As the sensitivities of LIGO, Virgo and KAGRA detectors improve, calibration of the interferometers (ITFs) output is becoming more and more important and may impact scientific results. For the observing run O3, Virgo used for the first time photon calibrators (PCals) to calibrate the ITF, using radiation pressure of a modulated auxiliary laser beam impinging on the Advanced Virgo end mirrors. Those optical devices, also used in LIGO, are now the calibration reference for the global gravitational wave detectors network. The intercalibration of LIGO and Virgo PCals, based on the same absolute reference called the gold standard, has allowed to remove a systematic bias of 3.92% that would have been present in Virgo calibration using the PCal. The uncertainty budget on the PCal-induced displacement of the end mirrors [North end (NE) and West end (WE)] of Advanced Virgo has been estimated to be 1.36% for O3a and 1.40% on NE PCal (resp. 1.74% on WE PCal) for O3b. This uncertainty is the limiting one for the global calibration of Advanced Virgo. It is expected to be reduced below ∼1% for the next observing runs.

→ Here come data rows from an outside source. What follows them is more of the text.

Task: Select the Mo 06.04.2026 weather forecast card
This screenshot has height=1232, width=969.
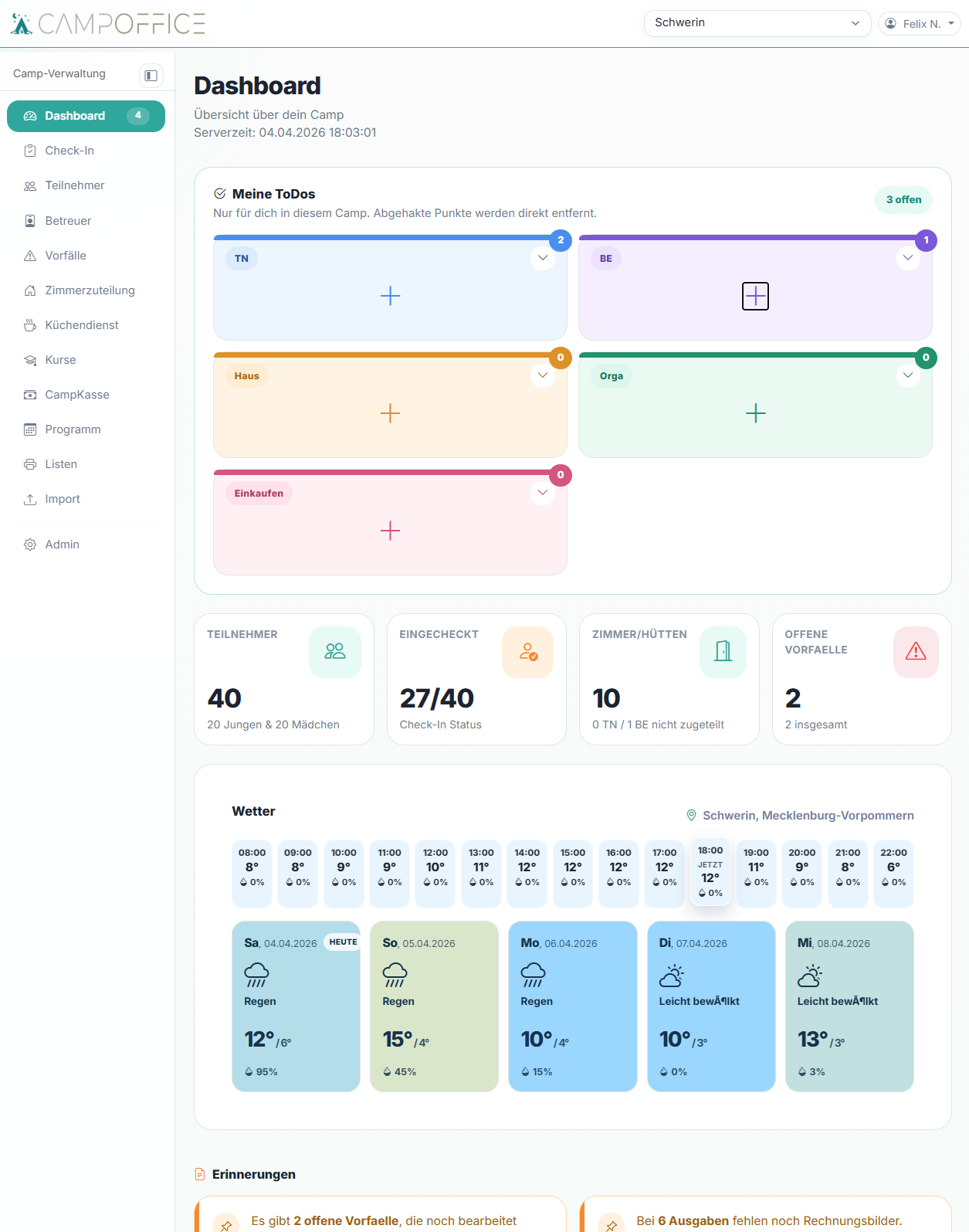Action: pos(572,1006)
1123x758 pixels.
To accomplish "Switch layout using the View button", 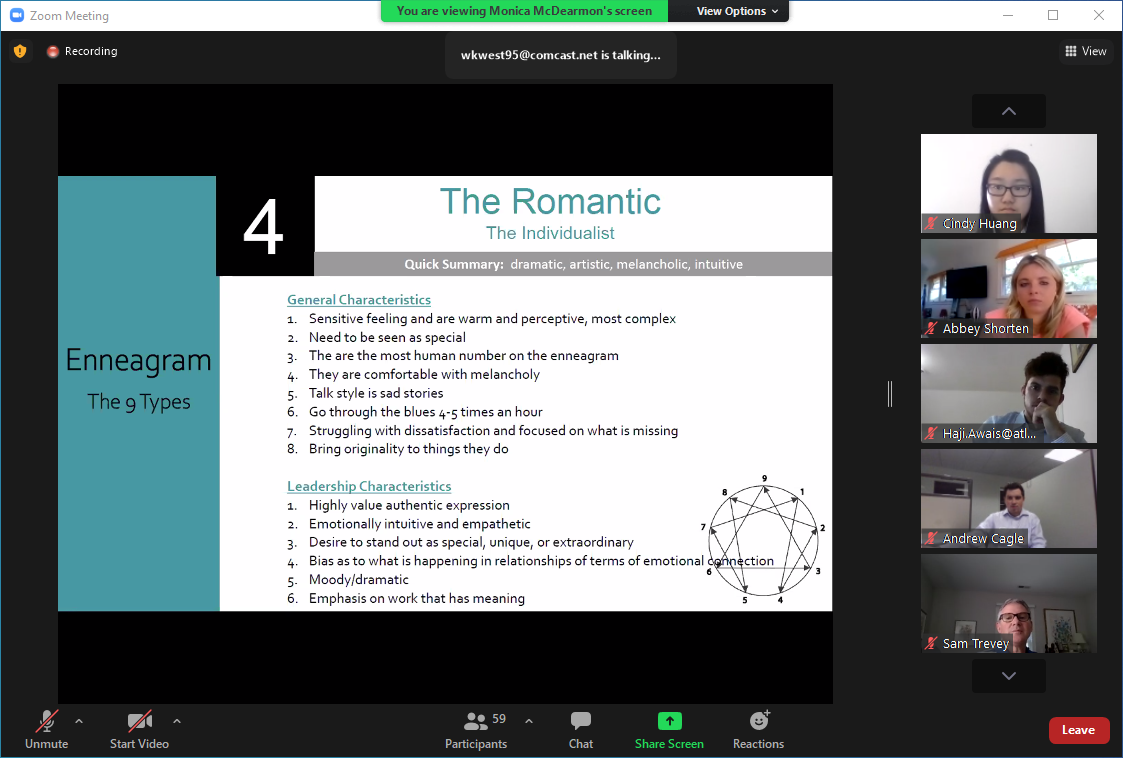I will pyautogui.click(x=1085, y=51).
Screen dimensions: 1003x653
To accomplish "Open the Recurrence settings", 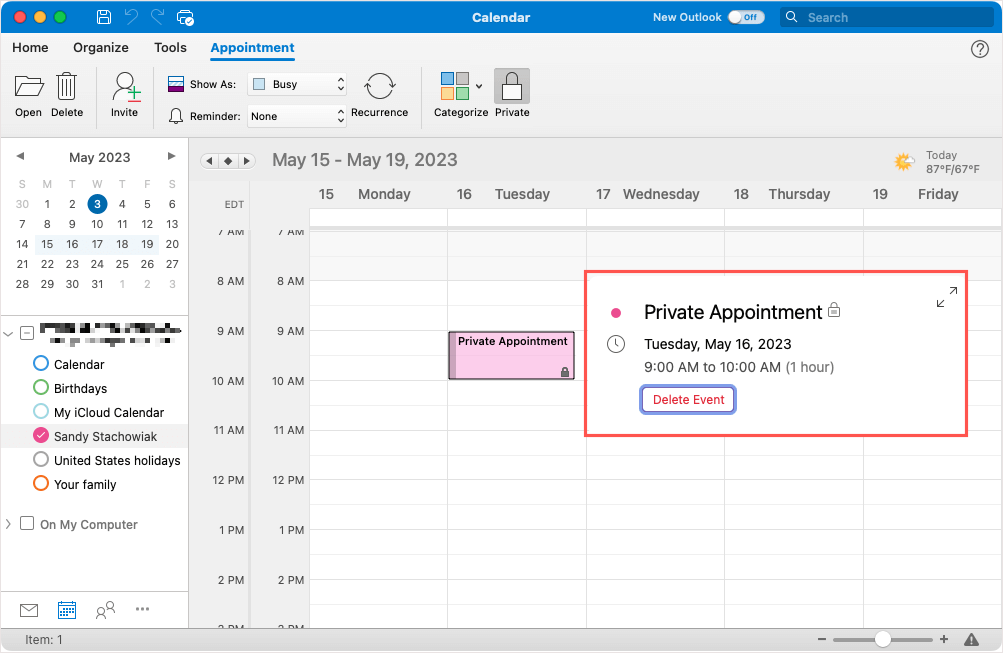I will tap(379, 88).
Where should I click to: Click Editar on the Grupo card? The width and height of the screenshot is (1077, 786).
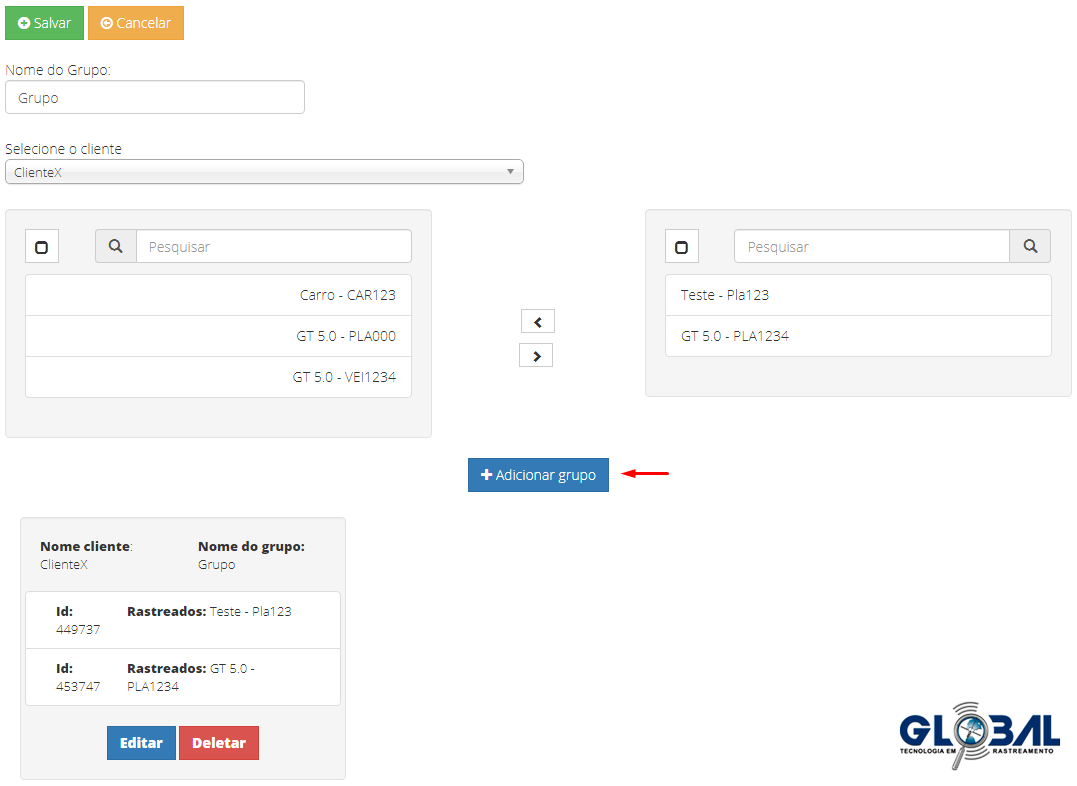point(141,743)
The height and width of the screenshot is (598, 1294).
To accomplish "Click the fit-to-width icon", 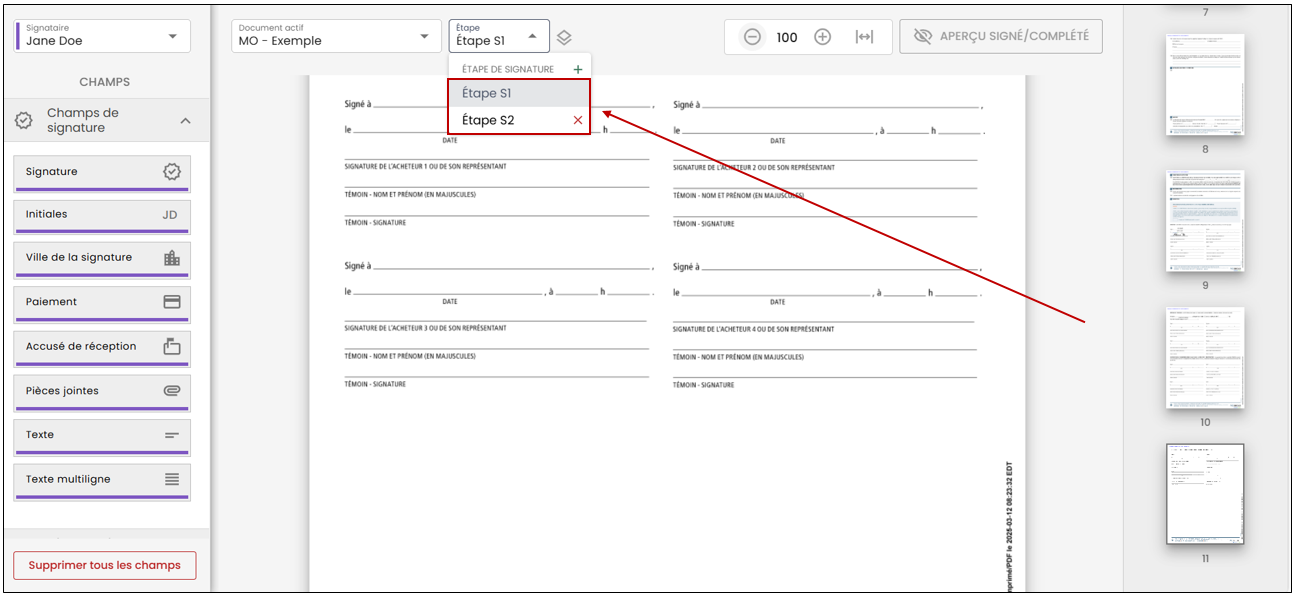I will click(864, 37).
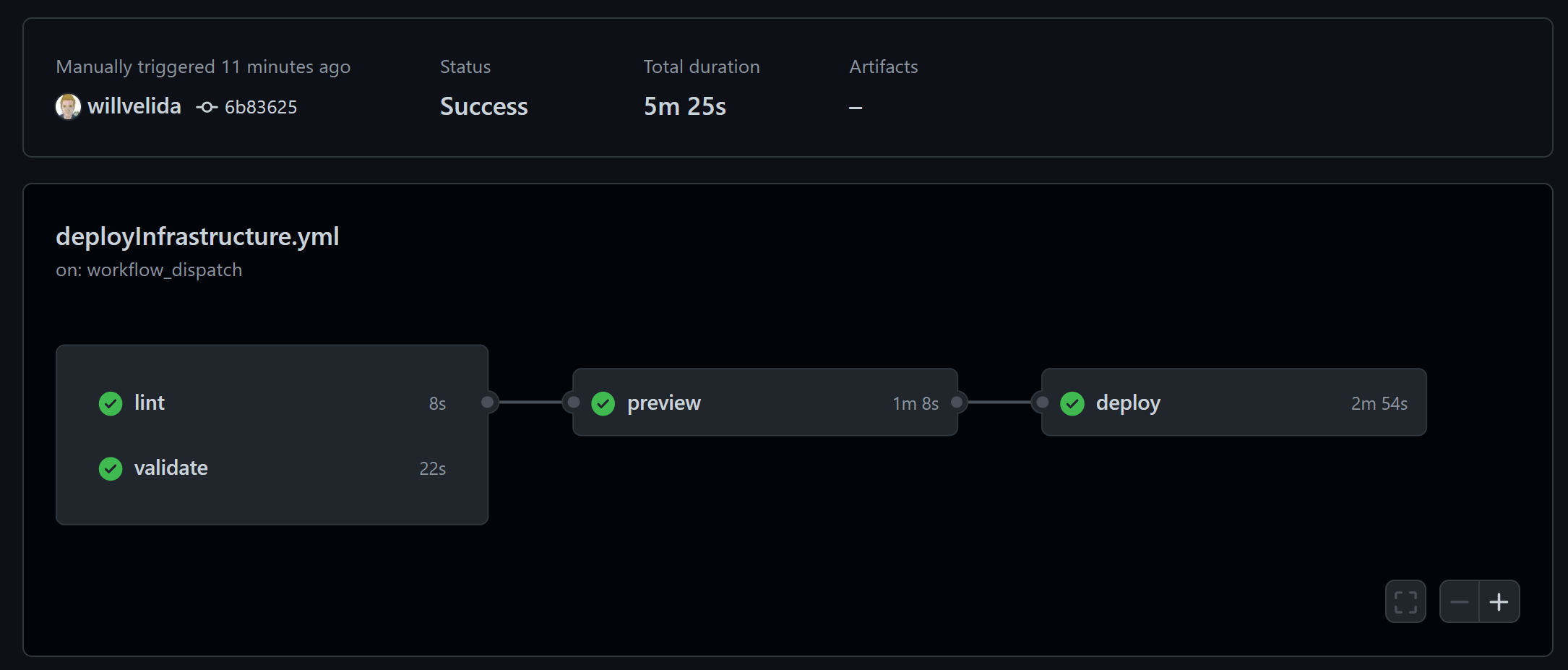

随着LIGO，处女座和KAGRA检测器的灵敏度提高，干涉仪（ITF）输出的校准变得越来越重要，并且可能会影响科学结果。对于O3观测，处女座首次使用光子校准器（PCal）来校准ITF​​，它使用的是入射在Advanced Virgo端镜上的调制辅助激光束的辐射压力。这些光学设备（也用在LIGO中）现在成为全球重力波探测器网络的校准参考。LIGO和Virgo PCals的相互校准，基于相同的绝对值称为黄金标准的参考文献已消除了使用PCal在处女座校准中可能存在的3.92％的系统偏差。据估计，高级处女座PCal引起的后视镜[北端（NE）和西端（WE）]位移的不确定性预算为O3a为1.36％，NE PCal为1.40％（分别为1.74％ WE PCal）用于O3b。这种不确定性是高级处女座全球校准的局限性。在下一次观察中，预计会降低到〜1％以下。